Wall Street would benefit under either model, but not to the same extent. True, Goodwill Securities would allow Wall Street to purge its balance sheets, but no money would flow back to the companies unloading these securities. With Salvation Securities, Wall Street would get some remuneration. How much will depend on what the government is willing to lay out and that may reflect not a guess as to what these "assets" might be worth, but rather what it might take to keep these companies afloat.

If that's the case, then there is a real risk of moral hazard. Rewarding the reckless executives who ran their companies into the ground and paid themselves handsome bonuses along the way is a policy that will only serve to encourage others to undertake equally risky ventures, as they know that if they screw up hugely, the government will bail them out since the collateral damage would be horrendous. Indeed, one of the lessons from the government's refusal to bail out Lehman Brothers is that its executive officers failed to screw up badly enough. Had they really messed up, the government would have come to their rescue.

As a result, something needs to be done in order to rein in Wall Street excesses without damaging the valuable functions that Wall Street does manage to perform. Alas, demagoguery will compete with sound proposals to create a more regulated, yet flexible environment. Indeed, fulmination against short sellers has led to the banning of short selling of the stock of certain financial companies. But, short sellers do perform a valuable function. Betting that a company is not as sound as it appears or wishes to present itself forces the market to take note. If the short sellers are correct, a company's problems will be aired.

So what can be done? Two thoughts come to mind. Given the constant reference to "toxic waste", it is easy to imagine the need for a National Institute of Financial Research that would be tasked with examining the ever more exotic instruments dreamed up in Wall Street's derivative, securities and credit default swap markets in order to make the assumptions and processes understandable to leading financial analysts in the industry and at universities. Armed with the authority to subpoena whatever information required in order to conduct their analyses, the NIFR could provide the American public with valuable, advance information regarding possible future risks to the financial industry.

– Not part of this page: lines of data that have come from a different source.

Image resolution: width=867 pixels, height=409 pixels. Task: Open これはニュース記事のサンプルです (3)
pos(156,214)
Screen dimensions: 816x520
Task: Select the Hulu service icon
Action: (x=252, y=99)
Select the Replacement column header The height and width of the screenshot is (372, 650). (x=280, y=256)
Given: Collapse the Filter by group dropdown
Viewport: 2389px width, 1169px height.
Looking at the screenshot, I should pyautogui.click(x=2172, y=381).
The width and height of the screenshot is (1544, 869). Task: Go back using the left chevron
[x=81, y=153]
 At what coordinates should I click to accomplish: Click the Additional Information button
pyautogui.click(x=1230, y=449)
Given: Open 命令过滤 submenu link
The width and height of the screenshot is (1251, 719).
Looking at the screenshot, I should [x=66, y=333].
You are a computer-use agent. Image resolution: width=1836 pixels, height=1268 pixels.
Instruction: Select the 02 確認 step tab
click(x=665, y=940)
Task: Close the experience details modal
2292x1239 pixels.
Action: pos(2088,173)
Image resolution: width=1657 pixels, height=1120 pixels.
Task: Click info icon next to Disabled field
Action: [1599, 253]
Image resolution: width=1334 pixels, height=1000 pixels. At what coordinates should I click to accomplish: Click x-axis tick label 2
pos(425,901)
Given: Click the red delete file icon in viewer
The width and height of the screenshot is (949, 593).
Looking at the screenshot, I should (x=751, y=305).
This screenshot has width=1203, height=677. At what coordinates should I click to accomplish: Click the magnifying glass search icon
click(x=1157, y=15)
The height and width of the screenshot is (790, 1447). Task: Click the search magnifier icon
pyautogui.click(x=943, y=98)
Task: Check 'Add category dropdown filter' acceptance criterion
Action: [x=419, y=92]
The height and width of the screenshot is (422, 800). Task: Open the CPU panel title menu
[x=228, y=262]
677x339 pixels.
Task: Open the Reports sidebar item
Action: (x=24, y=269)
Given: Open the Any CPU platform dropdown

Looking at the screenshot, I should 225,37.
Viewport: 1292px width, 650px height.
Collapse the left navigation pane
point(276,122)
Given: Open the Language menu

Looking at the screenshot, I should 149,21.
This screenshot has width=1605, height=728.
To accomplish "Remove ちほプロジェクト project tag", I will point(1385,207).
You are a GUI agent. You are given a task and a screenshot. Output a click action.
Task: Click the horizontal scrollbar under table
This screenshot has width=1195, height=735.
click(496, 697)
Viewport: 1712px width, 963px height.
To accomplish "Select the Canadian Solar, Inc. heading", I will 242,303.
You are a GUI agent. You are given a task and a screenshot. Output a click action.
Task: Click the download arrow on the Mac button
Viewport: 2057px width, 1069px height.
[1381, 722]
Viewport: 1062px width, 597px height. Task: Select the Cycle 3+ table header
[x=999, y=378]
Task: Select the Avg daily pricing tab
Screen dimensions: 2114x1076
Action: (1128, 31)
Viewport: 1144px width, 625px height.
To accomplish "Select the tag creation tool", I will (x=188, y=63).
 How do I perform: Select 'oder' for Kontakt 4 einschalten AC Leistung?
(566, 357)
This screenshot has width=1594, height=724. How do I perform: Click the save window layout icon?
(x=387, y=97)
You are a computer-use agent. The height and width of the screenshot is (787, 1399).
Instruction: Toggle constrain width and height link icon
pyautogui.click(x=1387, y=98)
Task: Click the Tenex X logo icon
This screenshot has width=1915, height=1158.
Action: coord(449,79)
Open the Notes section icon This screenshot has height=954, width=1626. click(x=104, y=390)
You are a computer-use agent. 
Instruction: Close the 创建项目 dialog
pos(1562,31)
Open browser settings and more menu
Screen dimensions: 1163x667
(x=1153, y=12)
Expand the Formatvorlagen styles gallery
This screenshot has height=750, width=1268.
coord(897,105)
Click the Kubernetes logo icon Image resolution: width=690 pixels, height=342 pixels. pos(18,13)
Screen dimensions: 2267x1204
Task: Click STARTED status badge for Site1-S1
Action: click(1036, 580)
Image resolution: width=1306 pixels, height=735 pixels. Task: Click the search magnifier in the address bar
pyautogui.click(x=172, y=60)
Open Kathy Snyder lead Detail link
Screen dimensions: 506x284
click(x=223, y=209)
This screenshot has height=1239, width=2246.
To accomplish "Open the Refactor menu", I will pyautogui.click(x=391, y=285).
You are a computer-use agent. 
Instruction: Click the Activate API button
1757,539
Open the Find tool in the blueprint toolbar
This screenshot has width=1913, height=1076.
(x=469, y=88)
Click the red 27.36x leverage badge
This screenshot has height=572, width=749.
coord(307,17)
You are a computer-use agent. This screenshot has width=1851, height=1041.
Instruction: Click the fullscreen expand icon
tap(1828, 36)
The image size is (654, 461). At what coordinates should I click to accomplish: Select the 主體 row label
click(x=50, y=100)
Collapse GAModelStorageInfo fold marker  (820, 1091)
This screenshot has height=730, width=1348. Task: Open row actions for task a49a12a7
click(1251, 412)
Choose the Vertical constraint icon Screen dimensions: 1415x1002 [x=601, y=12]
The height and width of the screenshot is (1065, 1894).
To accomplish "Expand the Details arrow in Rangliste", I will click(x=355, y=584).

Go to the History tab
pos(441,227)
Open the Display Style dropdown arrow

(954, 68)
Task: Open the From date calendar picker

Think of the NIH (National Institute of Health). The NIH conducts fundamental research into diseases and endeavors to develop medicines that can cope with ever mutating viruses, bacteria and other germs. In some respects, the development of ever more exotic financial instruments is but a variation of the mutating aspects of germs.

An institution such as the NIFR could and should be financed by levees on the industry itself. Surtaxes on bonuses and executive compensation, as well as licensing fees, could be assessed of corporations that wish to partake of trading in the financial sector. Such fees should be regarded as legitimate costs of doing business and might go a long way towards reigning in the excesses of Wall Street.

The remaining investment banks could and should come under much closer regulatory scrutiny and be subject to the same regulations that the commercial banking industry is now subject to. Equalization of the regulatory regime is all the more urgent given the increasing merger of commercial and investment banks as Bank of America and Wachovia acquire investment banks.

Of course, much of this remains in the abstract for Main Street. Many of us do not hold assets of more than $100,000 in banks. We are not heavily invested in stocks, bonds and securities. We are just everyday joes living paycheck to paycheck. However, what Wall Street does or does not do can have a very direct impact on Main Street. If credit dries up - as it has recently - even the most creditworthy of businesses might find it difficult to secure loans. That impacts business activity and ultimately places in jeopardy the very jobs that we rely upon to pay for the basics of living, to pay back debt and perhaps to save for retirement. Thus, we all have a vested interest that Wall Street be rescued in a responsible way.